According to the National Council on Aging (NCOA), scams that target seniors are being called the “crime of the 21st century” because they have become so prevalent. The reason? The thinking is that seniors must have a healthy bank account, equity in their home and they may be an easier target. It’s not just the well-to-do who are targeted either; low income seniors are just as vulnerable. And sadly, more than 90% of reported elder abuse is committed by family members, including adult children and grandchildren.
Below is a list compiled by the NCOA of the most common types of scams. To read the full article, which also includes some resources, find it online here.
- Medical / health insurance – someone poses as a Medicare representative to get your personal information. Never give your personal information over the phone to someone you don’t know.
- Counterfeit prescription drugs – most commonly occurs when people are looking for cheaper drugs on the internet. The greatest danger is getting unsafe or ineffective drugs and worsening a medical condition, or even doing harm.
- Funeral and cemetery scams – according to the FBI, one common scam is to find a living relative through an obituary and call to demand payment on outstanding debt of the deceased. The second most common scam is for a disreputable funeral home to add additional or unnecessary charges, putting pressure on a grieving family. Whenever possible, talk with people you know and trust about reputable funeral homes.
- Fraudulent anti-aging products – it’s a youth culture, and many of us are susceptible to those pitches to “look 20 years younger.” Be leery of treatments that claim to turn the clock back. Fake Botox is a favorite lately with potential health consequences, and there are plenty of bogus homeopathic remedies out there as well.
- Telemarketing/phone scams – some of the most common scams are fake telemarketers, and these are some of the hardest to track. Because shopping by phone is more common, people may be more easily taken. Ask for information about the product or service, company name, even the sales person’s name so you can do your own research before buying.
- Internet fraud – The most common scam is a “phishing” email that asks you to click a link to update or verify personal information. Don’t open things from people you don’t know.
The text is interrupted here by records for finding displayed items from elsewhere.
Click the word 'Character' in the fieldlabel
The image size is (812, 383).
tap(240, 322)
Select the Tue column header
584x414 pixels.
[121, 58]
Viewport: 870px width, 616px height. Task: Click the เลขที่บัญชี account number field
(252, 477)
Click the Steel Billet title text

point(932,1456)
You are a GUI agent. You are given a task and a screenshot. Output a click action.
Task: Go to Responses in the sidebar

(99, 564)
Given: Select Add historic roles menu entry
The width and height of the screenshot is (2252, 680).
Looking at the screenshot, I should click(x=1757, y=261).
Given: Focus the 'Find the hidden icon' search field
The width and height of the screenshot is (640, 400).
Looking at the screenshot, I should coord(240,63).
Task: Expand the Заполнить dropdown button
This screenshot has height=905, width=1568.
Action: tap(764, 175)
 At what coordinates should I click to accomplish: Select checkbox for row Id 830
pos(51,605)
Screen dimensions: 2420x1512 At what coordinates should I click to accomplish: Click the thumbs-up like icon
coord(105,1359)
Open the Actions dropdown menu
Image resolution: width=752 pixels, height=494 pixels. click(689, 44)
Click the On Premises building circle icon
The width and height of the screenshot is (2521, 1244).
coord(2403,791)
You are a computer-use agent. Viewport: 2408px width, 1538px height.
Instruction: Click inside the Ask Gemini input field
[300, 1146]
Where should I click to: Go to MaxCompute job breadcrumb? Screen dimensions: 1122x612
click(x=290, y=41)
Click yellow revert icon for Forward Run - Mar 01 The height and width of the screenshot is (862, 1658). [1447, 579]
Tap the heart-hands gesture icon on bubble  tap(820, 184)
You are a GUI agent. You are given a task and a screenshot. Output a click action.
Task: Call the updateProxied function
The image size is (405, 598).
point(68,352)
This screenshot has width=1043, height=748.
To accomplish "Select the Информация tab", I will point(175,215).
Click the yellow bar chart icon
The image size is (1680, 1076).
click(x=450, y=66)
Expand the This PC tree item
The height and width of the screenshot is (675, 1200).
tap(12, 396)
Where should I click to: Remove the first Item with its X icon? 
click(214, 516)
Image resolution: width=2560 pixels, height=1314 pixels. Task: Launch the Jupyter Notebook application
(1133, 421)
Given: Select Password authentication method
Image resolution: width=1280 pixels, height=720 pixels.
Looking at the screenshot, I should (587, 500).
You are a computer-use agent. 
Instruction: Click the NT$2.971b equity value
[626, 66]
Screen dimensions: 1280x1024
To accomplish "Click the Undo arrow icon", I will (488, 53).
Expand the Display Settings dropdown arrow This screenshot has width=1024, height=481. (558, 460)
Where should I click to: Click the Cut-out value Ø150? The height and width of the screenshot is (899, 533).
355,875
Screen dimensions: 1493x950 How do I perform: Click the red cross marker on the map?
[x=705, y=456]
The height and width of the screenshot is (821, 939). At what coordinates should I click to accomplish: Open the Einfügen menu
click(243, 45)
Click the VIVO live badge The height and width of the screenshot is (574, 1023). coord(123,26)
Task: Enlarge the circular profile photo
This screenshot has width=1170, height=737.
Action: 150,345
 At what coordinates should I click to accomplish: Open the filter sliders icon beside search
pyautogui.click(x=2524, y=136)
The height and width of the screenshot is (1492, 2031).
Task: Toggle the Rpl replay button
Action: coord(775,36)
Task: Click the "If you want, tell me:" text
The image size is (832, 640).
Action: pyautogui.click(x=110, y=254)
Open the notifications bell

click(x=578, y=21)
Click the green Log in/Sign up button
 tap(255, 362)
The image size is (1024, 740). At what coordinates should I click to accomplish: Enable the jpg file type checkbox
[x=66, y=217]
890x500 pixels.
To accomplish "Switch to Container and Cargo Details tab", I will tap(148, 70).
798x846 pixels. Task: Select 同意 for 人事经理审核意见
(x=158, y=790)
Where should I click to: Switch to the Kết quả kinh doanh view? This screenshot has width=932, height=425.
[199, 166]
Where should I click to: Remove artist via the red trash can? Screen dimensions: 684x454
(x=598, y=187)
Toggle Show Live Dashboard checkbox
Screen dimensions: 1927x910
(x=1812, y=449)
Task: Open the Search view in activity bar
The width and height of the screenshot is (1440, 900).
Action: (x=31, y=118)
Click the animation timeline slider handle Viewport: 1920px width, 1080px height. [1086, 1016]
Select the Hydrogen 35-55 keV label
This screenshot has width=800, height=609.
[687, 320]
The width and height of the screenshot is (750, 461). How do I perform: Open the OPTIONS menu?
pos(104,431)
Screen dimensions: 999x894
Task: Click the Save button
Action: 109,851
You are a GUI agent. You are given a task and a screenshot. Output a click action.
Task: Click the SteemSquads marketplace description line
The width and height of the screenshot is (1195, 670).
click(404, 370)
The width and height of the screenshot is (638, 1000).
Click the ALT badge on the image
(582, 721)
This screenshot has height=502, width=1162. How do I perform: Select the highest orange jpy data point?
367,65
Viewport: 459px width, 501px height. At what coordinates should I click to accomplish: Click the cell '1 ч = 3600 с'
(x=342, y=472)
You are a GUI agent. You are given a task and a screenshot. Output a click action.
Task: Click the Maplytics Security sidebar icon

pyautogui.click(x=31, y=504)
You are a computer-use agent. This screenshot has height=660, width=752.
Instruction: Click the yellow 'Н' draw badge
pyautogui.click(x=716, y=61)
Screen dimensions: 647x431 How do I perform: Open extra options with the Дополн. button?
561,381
Also, it’s smart to have virus and hacker software on your computer to help filter out some of these types of scams.
- Investment schemes – these often target seniors looking to safeguard retirement funds. Attempts range from pyramid schemes and reverse mortgages to Nigerian princes looking for someone to help them claim inheritance money.
- Sweepstakes and lottery wins – scammers alert you that you’ve won something, but you need to make a payment to unlock the full prize. Sound too good to be true? It most likely is.
- The grandparent call – a particularly devious approach, the caller starts with, “Hello grandma, do you know who this is?” Once you guess a name, off they go. The caller says they are in trouble (car accident, short on rent) and they can’t tell their parents because they’ll get in more trouble; can you help them by lending them some money via Moneygram or Western Union.
If you suspect something is a scam, or you have been scammed, don’t be embarrassed, get help. Reach out to someone you trust or your local Adult Protective Services or Area on Aging. And remember, a little caution can go a long way; there’s no need to be in a hurry to respond, do your homework first.